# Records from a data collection
::::

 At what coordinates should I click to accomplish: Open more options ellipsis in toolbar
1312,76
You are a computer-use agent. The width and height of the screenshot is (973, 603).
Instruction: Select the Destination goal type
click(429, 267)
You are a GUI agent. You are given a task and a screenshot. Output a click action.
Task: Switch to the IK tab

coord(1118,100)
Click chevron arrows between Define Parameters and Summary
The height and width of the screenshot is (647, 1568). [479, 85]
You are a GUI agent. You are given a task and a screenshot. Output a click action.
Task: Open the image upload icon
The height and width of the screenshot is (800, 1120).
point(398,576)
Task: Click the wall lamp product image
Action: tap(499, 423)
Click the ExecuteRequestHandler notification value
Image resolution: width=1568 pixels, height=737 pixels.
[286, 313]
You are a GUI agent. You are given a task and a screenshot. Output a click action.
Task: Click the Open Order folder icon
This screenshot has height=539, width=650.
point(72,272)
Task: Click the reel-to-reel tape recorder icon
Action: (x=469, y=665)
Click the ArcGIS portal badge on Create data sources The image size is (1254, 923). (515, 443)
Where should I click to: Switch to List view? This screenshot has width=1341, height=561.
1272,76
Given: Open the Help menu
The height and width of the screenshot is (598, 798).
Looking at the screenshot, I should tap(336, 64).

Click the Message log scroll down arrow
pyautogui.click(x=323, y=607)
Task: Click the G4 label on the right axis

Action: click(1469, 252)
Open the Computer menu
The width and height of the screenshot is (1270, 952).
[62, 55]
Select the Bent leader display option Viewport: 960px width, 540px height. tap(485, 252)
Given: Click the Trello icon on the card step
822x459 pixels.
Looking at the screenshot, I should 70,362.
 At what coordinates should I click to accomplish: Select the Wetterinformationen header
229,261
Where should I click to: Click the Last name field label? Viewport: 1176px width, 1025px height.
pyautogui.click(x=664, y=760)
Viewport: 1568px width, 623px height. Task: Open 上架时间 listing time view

::::

# Your goal
The records shown above should be given again word for word.

# Response box
 At what coordinates should I click to accomplish: Open more options ellipsis in toolbar
1312,76
You are a computer-use agent. The width and height of the screenshot is (973, 603).
Instruction: Select the Destination goal type
click(429, 267)
You are a GUI agent. You are given a task and a screenshot. Output a click action.
Task: Switch to the IK tab

coord(1118,100)
Click chevron arrows between Define Parameters and Summary
The height and width of the screenshot is (647, 1568). [479, 85]
You are a GUI agent. You are given a task and a screenshot. Output a click action.
Task: Open the image upload icon
The height and width of the screenshot is (800, 1120).
point(398,576)
Task: Click the wall lamp product image
Action: tap(499, 423)
Click the ExecuteRequestHandler notification value
Image resolution: width=1568 pixels, height=737 pixels.
[286, 313]
You are a GUI agent. You are given a task and a screenshot. Output a click action.
Task: Click the Open Order folder icon
This screenshot has height=539, width=650.
point(72,272)
Task: Click the reel-to-reel tape recorder icon
Action: (x=469, y=665)
Click the ArcGIS portal badge on Create data sources The image size is (1254, 923). (515, 443)
Where should I click to: Switch to List view? This screenshot has width=1341, height=561.
1272,76
Given: Open the Help menu
The height and width of the screenshot is (598, 798).
Looking at the screenshot, I should tap(336, 64).

Click the Message log scroll down arrow
pyautogui.click(x=323, y=607)
Task: Click the G4 label on the right axis

Action: click(1469, 252)
Open the Computer menu
The width and height of the screenshot is (1270, 952).
[62, 55]
Select the Bent leader display option Viewport: 960px width, 540px height. tap(485, 252)
Given: Click the Trello icon on the card step
822x459 pixels.
Looking at the screenshot, I should 70,362.
 At what coordinates should I click to accomplish: Select the Wetterinformationen header
229,261
Where should I click to: Click the Last name field label? Viewport: 1176px width, 1025px height.
pyautogui.click(x=664, y=760)
Viewport: 1568px width, 623px height. Task: Open 上架时间 listing time view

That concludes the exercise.